Doctrine of res judicata misconceived and inconsistent with the law. S.C Jeremie tells Appeal Court.
DPI, Guyana, Saturday July 25, 2020
Senior Counsel John Jeremie, Attorney for Applicant, Misenga Jones, on Saturday argued that Section 22 was “long and wide” and that Order 60 was invalid as its provision conflicts with Section 162 (1) of the Constitution.
SC Jeremie was presenting his oral arguments to the Court of Appeal, against the recent ruling of Chief Justice Roxane George in the matter of Jones v the Guyana Elections Commission (GECOM).
“We appeal from the decision of the learned Chief Justice on four plaques which corresponds in broad terms to a question raised by the learned Chief Justice in the court below; the constitutionality of Section 22 of the election laws (Amendment Act).” S.C. Jeremie said as he began his presentation.
Chief Justice Roxanne George had dismissed Jones’ application ruling that Section 22 of the ELA, pursuant to which Order 60 was issued, is unconstitutional.
Jones had also asked the court to rule that as a consequence of Order 60 being invalid, the recount results were also invalid.
SC Jeremie presented that the Chief Justice held inter alia (among other things) that the case was a matter which was res judicata. – meaning a cause of action may not be relitigated once it has been judged on the merits.
However, the Senior Counsel argued that reliance on the doctrine of “res judicata” is misconceived and inconsistent with the law.
“The learned Chief Justice held that the relief sought in the fixed date application was all based on issues that were litigated previously and she felt bound to follow those respective pronouncements on the law (paragraph 85 of her judgment) … I argue that they were not.

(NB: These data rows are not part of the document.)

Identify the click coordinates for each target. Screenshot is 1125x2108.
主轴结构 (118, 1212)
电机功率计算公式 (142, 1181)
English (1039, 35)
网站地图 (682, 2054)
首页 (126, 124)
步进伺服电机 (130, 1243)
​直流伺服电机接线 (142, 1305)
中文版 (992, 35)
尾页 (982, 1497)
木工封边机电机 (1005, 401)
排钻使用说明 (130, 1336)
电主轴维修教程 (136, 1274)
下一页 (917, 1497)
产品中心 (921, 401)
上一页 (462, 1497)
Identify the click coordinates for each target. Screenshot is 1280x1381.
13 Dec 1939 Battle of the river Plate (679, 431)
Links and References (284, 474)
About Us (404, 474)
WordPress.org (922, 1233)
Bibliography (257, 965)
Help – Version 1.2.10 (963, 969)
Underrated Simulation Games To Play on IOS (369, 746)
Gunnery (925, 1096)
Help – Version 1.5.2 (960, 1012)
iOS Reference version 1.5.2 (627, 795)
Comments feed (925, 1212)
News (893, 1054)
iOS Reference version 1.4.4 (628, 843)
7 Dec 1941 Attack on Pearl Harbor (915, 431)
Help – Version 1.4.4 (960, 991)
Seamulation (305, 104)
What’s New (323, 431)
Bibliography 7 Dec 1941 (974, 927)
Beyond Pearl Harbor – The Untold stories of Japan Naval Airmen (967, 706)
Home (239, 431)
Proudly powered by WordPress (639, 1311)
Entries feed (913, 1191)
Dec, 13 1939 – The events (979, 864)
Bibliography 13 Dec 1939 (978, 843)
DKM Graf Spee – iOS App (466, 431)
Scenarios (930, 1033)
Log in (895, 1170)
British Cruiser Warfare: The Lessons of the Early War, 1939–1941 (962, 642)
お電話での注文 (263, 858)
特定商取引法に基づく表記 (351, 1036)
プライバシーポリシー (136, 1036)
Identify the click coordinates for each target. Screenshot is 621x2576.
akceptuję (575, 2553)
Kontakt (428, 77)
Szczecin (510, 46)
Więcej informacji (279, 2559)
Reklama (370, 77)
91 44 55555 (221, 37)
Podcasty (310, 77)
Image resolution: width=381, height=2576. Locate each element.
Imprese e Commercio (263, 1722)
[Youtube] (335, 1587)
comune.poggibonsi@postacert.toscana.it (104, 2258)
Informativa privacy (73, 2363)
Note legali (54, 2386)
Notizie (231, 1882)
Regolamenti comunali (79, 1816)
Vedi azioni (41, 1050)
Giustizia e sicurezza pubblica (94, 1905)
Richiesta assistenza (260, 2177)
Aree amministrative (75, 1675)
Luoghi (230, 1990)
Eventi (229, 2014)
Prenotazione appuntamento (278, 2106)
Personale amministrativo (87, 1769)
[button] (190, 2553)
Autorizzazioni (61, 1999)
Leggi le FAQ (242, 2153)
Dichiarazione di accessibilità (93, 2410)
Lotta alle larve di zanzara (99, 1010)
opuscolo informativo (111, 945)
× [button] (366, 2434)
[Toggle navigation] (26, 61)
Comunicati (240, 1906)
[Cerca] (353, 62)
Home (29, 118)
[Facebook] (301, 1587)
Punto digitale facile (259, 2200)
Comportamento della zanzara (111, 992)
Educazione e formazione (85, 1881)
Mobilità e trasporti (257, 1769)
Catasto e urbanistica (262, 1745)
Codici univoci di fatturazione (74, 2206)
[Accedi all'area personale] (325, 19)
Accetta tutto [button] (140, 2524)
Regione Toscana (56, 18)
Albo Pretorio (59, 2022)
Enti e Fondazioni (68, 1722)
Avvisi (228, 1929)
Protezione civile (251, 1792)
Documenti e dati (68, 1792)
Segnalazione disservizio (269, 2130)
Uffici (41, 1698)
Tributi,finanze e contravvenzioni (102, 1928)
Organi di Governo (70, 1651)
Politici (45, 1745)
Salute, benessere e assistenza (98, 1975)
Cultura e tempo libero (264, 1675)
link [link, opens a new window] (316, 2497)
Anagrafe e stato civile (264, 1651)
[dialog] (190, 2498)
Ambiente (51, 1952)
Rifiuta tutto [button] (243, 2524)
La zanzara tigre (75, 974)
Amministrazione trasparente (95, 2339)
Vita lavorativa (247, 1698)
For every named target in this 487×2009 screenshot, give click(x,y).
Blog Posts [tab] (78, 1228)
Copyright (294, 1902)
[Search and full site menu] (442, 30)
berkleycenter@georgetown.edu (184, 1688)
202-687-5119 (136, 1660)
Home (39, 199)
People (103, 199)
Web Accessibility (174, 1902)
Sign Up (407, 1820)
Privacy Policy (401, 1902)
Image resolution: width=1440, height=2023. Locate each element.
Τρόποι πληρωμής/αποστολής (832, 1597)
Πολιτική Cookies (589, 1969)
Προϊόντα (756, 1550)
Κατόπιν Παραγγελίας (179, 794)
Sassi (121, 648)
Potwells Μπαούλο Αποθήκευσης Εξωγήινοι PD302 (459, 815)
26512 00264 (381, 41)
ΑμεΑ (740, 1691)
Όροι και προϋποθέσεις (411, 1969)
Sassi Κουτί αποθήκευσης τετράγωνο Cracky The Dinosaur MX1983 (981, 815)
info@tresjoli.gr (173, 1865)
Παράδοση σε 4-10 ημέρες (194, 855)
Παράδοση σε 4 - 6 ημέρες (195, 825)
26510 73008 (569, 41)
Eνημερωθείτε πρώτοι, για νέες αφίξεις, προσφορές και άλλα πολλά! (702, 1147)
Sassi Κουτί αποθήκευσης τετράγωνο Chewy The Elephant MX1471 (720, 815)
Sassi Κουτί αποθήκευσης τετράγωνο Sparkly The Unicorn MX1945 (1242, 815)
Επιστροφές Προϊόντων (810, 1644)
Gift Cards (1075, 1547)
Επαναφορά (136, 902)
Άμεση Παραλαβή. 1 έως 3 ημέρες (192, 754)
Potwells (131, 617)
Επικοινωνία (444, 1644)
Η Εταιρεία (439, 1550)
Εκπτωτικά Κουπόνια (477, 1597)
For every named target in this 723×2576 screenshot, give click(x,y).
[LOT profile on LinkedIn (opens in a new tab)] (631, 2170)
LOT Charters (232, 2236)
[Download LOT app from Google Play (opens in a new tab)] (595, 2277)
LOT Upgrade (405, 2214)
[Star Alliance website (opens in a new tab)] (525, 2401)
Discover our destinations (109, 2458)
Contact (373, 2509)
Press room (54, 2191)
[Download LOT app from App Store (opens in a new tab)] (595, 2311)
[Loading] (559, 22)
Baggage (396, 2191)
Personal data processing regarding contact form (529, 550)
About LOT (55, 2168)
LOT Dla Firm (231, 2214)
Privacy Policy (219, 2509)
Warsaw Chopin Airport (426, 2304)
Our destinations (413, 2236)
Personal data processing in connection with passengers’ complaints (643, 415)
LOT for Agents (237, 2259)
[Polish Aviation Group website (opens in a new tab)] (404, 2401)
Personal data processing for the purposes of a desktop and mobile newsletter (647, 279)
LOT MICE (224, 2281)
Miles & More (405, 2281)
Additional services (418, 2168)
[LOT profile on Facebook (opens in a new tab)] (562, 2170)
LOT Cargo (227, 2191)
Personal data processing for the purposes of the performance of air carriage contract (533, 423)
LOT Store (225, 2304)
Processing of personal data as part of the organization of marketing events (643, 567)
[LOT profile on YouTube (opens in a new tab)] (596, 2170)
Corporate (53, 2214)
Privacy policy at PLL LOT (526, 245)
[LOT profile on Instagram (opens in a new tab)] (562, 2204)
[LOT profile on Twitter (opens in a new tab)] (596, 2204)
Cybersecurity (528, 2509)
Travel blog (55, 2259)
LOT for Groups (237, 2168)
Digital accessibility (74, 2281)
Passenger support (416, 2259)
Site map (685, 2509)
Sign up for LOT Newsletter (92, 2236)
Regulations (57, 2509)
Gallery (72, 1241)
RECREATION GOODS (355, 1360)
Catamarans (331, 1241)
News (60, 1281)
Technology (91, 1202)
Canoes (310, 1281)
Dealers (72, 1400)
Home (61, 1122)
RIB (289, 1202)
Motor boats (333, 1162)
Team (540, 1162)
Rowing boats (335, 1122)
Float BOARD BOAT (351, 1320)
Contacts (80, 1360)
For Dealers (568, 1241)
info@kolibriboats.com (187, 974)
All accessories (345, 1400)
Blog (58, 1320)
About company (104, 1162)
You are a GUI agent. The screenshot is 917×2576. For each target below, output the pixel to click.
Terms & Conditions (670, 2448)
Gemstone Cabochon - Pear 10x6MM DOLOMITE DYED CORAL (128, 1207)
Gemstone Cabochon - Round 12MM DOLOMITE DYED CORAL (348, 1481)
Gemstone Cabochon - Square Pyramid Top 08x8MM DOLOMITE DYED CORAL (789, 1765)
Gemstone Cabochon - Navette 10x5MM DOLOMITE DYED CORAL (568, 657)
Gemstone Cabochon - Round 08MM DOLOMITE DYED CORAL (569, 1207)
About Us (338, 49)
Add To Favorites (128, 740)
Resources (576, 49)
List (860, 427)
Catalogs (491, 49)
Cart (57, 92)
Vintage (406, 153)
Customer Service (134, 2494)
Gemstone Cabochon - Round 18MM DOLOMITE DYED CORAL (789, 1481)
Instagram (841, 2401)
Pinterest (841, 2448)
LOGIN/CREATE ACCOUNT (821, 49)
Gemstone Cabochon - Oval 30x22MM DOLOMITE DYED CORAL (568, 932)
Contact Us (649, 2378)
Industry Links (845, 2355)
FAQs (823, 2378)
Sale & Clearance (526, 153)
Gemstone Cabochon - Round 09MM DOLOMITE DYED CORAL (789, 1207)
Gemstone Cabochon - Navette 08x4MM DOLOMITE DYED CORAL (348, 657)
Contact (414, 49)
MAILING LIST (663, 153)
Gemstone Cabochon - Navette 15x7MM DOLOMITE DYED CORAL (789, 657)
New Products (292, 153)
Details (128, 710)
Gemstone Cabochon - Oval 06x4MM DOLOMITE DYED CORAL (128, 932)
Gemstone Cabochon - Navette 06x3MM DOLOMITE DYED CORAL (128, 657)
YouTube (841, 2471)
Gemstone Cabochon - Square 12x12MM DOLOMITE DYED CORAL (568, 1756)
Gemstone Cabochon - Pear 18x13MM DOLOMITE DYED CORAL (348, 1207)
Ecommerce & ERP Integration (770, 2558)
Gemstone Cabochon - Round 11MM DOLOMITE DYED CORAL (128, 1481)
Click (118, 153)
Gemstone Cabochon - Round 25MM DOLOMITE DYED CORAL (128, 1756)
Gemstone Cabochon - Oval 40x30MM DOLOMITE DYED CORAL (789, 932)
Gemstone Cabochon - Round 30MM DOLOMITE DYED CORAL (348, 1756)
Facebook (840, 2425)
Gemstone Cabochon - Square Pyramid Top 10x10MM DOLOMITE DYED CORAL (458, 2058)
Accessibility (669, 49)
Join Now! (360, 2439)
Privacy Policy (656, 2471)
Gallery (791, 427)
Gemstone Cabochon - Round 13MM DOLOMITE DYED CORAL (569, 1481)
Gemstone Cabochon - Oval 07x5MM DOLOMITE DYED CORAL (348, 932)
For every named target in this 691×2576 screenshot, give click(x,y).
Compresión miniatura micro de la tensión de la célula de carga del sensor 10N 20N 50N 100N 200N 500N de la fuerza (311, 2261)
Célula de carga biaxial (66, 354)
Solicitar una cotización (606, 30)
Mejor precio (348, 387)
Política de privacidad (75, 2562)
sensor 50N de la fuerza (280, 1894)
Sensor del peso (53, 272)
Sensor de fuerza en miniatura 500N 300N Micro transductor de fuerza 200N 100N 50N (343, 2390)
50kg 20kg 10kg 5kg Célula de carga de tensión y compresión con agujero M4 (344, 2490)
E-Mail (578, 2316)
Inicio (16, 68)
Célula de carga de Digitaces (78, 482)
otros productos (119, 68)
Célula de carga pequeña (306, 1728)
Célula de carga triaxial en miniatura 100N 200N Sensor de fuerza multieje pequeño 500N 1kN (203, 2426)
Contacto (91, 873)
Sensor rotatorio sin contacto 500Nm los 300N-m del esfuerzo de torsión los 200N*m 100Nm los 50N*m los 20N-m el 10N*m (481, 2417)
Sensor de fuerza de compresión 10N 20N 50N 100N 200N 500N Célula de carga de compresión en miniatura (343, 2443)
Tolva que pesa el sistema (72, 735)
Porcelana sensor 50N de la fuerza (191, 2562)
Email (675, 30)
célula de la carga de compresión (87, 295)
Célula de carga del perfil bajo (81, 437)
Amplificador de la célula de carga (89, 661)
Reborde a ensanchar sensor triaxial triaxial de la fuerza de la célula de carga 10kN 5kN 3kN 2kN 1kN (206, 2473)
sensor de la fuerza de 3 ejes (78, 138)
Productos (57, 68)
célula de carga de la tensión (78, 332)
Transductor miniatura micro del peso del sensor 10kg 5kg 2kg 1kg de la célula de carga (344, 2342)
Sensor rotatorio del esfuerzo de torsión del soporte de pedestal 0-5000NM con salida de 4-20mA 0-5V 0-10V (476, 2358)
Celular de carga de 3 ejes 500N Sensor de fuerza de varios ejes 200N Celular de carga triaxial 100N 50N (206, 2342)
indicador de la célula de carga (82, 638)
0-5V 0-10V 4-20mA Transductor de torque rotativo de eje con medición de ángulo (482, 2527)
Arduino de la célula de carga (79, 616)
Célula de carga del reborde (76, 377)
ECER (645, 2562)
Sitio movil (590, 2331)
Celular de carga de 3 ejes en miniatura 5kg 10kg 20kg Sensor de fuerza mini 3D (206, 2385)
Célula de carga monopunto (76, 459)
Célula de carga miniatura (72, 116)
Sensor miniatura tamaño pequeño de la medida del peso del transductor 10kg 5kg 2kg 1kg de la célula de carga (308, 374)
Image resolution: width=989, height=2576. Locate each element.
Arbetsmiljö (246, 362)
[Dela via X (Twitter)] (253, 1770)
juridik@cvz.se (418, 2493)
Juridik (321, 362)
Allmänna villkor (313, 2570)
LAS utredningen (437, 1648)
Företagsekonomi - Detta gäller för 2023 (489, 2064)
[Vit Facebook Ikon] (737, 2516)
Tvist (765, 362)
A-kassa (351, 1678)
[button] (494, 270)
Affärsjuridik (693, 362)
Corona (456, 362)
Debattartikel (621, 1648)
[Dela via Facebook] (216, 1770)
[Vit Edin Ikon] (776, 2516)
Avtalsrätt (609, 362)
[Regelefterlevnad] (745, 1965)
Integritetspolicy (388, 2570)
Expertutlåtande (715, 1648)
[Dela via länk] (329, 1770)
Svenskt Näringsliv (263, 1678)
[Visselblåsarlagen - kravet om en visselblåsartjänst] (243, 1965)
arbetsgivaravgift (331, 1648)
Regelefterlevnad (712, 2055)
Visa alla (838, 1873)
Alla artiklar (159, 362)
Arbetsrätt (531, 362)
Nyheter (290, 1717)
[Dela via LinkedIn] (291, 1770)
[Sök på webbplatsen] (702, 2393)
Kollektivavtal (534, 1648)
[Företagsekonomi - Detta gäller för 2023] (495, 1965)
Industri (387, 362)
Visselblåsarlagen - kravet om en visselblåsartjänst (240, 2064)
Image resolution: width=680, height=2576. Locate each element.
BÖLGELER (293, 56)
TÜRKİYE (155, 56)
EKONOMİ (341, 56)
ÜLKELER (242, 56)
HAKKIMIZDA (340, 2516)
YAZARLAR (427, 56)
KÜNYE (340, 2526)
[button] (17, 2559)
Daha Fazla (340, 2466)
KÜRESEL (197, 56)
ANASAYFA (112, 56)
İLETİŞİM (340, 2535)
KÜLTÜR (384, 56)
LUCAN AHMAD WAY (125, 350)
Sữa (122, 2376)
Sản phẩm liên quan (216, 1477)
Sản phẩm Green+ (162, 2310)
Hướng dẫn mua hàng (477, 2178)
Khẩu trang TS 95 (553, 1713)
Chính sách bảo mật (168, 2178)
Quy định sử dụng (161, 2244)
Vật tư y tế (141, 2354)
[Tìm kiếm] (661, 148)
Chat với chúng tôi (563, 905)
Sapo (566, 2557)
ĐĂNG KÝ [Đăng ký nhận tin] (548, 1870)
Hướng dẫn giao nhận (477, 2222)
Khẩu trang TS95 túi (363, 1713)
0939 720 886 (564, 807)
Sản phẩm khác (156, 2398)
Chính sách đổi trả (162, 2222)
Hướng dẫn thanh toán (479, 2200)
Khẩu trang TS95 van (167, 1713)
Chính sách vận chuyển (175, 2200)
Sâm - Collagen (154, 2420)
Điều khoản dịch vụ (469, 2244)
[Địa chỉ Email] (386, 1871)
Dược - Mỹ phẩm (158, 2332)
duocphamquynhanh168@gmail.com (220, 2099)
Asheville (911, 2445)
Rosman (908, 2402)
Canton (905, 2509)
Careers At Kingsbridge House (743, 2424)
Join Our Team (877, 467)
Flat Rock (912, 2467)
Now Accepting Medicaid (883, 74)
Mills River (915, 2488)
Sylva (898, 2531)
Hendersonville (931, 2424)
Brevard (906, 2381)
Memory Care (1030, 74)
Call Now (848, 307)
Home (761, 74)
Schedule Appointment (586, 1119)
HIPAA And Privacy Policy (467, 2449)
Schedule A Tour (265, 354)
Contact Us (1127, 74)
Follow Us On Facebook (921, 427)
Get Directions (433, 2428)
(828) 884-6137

There is clear authority for the proposition that res judicata does not apply in these cases and with respect to these points.”
The Senior Counsel also said that his team’s disagreement with the constitutionality of Section 22 contained in the Election laws (Amendment Act), is due to it being long and wide and unregulated.
“That act was enacted in 2000, it was enacted as Act 15 0f 2000. the Constitution as we all know was enacted in 1980 and contains the usual supreme law clause found in all our Commonwealth Caribbean constitutions, that clause in Guyana is in Article 8 in the constitution. Article 8 provides that this constitution is the Supreme Law of Guyana and, if any other law is inconsistent with it the other law shall to the extent of the inconsistency be void,” Jeremie explained. The words, he added, were clear and admit no interpretation.
By contrast, Jeremie used as example Article 170 of the Constitution which spoke differently, to the mood for making legislation.
“Article 170 says legislative functions shall be exercised by bills passed by the National Assembly and accented to by the President. The language there is mandatory.,” he noted. The senior Counsel also argued that Order 60 is in direct conflict with 162 (1) of the Constitution, and further Order 60 was unconstitutional in this particular instance.
Quoting from a case in India, SC Jeremie said: “even if a recount produces a result which demonstrates that the wrong person is declared to have won, that cannot stand in the face of these orthodox principles.”
SC John Jeremie presented his oral arguments before Justice of Appeal Dawn Gregory, Appellate Judge Rishi Persaud and High Court Judge Priya Sewnarine-Beharry, on Saturday morning.